Many semi-barbarous nations are perfectly aware of the advantage to be gained by rifling their arrows, and this is done sometimes by having rather large barbs, and giving them a pitch or turn on opposite sides, or by putting on the feathers spirally.
In using the arrow for the capture of tortoises on the South American rivers, the archers like to shoot at such a distance that they may give their arrow a good elevation, and allow it to fall more perpendicularly on the back of the tortoise, as it has then a better chance of penetrating the shell. It has no barb, as, if its broad point once pierces, there is not much fear of its being dragged out.
A thorn wreath is used by the Uganda and other nations in Central Africa, and is described by Captain Speke. The thorns all point to the centre, and yield just enough to allow an antelope or other animal to put his foot through, when their points are sure to enter the leg, and prevent its coming off. A log is made fast to it, heavy enough to impede the motions of the animal, but not sufficiently so to tear the wreath off from his leg and allow him to get away. Young branches of many kinds of mimosa in South Africa, which have thorns 5in. or 6in. long, would answer well for this. The ancient Romans and Greeks made use of this contrivance in deer hunting.
We remember seeing, several years ago, the foot of a Vaal rheebok encumbered with a joint of the spine of a horse or ox. The poor creature had literally put its foot in it some time before, and had worn the painful appendage till the skin beneath was destroyed and the tendons weakened, which led to its being eventually caught.
The manufacture of stone weapons.
Europeans are very rarely reduced to such a state of destitution as to be entirely without some tool or weapon of iron or steel, even if it is merely an old jack knife; yet such cases may, and sometimes do, happen. We remember reading with great interest the tale of two seamen who, during many weeks’ sojourn on a small island, possessed absolutely nothing but one knife, which served them to cut up the sea birds they managed to catch, till at length this, having been wrapped in a bloody cloth and carefully stowed away in a crevice of the rocks, was found by some bird, dragged from its hiding place, and irrecoverably lost; then they with great labour beat out and ground down upon the rocks an old spike nail. Under such circumstances, the ability to produce a cutting edge from a flint or other pebble of sufficient hardness would have stood them in good stead; and even, if we remember how often edged tools are spared by using a piece of glass as a scraper, we shall be ready to acknowledge that a keen-edged fragment of flint, obsidian, or agate may advantageously be used in the same manner. Perhaps it may be thought absurd to give directions for the breaking of glass for this purpose, yet, simple as the matter seems, a hint may not be thrown away: Take the back of a knife, or the smooth straight edge of any piece of iron fixed with tolerable firmness for a moment, then, taking the piece of glass in both hands, rest its edge midway between them on the edge of the iron; let the upper edge of the glass lean from you, and push it gently along the iron, so as slightly to indent the edge of the glass; then, reversing its position so as to make it lean towards you, draw it smartly along the iron, and you will find it separated by a clean fracture directly across, forming a line more or less curved, and leaving one edge of the glass much sharper than the other. By a little practice, and by pressing a little more with one hand than the other, almost any curvature that the work to be done may require may be achieved.
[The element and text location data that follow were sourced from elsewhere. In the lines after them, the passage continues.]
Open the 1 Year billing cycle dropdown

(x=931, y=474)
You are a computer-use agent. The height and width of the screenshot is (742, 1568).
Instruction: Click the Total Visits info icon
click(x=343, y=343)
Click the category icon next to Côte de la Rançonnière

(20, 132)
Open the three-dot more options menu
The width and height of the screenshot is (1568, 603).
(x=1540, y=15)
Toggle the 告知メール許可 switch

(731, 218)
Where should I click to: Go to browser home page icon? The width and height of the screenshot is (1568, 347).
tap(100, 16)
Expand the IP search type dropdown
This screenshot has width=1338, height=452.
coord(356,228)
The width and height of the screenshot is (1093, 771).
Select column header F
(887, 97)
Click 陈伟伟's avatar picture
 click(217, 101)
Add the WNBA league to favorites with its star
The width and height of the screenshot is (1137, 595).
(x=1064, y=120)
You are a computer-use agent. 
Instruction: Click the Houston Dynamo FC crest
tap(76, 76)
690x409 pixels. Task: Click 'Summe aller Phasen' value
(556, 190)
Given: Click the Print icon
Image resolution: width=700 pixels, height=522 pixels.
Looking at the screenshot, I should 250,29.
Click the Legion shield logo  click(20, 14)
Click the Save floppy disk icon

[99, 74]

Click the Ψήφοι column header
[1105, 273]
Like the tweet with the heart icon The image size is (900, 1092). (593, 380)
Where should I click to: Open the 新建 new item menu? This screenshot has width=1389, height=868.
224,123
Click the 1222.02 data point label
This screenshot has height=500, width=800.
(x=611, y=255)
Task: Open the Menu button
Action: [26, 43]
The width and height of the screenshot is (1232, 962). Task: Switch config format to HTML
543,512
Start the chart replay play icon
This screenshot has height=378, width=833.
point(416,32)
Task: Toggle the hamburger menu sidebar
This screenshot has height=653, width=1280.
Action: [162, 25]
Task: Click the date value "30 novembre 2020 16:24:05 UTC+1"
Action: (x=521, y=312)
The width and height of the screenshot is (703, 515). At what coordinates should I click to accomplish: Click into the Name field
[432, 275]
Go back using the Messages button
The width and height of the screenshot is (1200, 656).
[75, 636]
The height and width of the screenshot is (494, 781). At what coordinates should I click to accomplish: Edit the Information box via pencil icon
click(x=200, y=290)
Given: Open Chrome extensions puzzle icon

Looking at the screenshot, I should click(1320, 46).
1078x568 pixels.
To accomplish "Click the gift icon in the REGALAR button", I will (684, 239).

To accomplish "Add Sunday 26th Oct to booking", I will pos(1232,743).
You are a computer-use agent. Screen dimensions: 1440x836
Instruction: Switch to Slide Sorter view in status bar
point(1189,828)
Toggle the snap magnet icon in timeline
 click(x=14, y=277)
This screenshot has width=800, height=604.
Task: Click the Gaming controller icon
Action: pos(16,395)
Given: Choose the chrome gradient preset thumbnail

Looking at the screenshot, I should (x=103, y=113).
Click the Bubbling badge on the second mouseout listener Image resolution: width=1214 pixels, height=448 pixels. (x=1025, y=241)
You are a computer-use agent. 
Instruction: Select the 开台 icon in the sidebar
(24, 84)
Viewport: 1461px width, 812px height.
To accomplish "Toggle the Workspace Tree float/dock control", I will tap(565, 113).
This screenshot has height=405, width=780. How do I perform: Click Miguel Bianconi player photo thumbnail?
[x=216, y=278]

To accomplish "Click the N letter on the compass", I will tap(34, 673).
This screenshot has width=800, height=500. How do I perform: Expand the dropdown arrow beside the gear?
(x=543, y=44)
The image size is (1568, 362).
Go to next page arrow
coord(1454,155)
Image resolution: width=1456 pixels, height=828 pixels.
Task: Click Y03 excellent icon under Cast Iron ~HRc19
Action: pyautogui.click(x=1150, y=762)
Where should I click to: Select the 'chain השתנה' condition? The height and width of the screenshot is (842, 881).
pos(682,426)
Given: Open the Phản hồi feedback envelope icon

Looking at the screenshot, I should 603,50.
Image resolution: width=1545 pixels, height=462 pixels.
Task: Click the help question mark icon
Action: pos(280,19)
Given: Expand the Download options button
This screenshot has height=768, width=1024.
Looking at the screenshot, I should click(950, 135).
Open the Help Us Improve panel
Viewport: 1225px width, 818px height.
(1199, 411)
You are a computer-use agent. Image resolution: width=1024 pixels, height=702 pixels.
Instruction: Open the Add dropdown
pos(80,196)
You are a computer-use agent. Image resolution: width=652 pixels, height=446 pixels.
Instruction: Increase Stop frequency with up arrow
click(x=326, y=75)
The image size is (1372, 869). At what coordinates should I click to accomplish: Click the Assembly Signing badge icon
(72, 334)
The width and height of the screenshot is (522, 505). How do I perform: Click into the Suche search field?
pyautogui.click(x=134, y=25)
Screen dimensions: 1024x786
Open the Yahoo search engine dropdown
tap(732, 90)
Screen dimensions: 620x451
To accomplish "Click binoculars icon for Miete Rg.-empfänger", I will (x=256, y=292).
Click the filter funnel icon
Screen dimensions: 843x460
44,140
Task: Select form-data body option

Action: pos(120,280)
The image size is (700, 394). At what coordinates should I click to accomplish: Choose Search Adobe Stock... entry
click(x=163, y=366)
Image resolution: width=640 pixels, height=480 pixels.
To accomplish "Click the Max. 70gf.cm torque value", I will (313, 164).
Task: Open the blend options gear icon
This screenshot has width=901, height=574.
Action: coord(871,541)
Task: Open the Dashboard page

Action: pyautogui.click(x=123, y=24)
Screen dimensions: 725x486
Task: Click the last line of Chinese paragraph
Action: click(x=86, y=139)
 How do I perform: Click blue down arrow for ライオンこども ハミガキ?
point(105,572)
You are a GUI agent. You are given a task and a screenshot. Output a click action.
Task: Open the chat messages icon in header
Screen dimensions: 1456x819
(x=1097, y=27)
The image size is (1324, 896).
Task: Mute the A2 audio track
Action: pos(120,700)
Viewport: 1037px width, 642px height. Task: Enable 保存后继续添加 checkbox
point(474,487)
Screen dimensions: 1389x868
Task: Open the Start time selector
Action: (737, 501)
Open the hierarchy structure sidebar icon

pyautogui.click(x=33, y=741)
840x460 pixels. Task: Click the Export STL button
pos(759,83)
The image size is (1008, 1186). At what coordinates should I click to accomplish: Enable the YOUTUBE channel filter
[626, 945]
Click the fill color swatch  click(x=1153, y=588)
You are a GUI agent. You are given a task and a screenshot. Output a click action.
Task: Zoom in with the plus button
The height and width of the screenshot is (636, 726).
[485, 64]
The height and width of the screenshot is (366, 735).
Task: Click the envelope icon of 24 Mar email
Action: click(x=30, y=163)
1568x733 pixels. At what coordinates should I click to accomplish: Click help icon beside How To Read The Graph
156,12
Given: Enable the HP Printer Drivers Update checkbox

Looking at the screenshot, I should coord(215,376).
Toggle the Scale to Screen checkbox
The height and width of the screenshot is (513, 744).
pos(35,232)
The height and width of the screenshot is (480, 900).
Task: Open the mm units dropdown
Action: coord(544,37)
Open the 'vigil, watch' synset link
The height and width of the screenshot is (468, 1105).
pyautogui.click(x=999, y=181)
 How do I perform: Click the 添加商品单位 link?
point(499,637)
In North Australia we had reason to believe that many of the tribes through whose country we passed were utterly ignorant of the use of iron. Fragments of jasper and other stones were found in several localities, where they had evidently been used for cutting up or skinning animals. Spear heads that they had dropped or lost in the chase were occasionally picked up; and once we came across a considerable area profusely strewn with chips of every form and kind, indicating that the manufacture of weapons had been extensively carried on there. Some of these might be relics of antiquity; but those strewn upon the surface over an area of 200yds. or 300yds. were quite recent; while along the river side were holes in the earth surrounded by scorched shells of the freshwater mussel, of the tortoise and turtle, besides bones of fish and alligators, and fragments of charred wood and blackened stones that had been used in cooking. The savages might have been few in number; perhaps in one instance the cooking holes would indicate the presence of twenty or thirty; while, from the number of chips, from six to eight seemed to have been engaged in making weapons; and it must be remembered that, thoroughly as they enjoy the pleasure of doing nothing, they are neither ignorant nor idle when employed either in the chase or in the preparation of snares or weapons for it. Besides this—as only the perfect weapons would be taken away for actual service, and the failures and imperfect ones would far outnumber them—it is easy to imagine how such chips would accumulate during successive generations.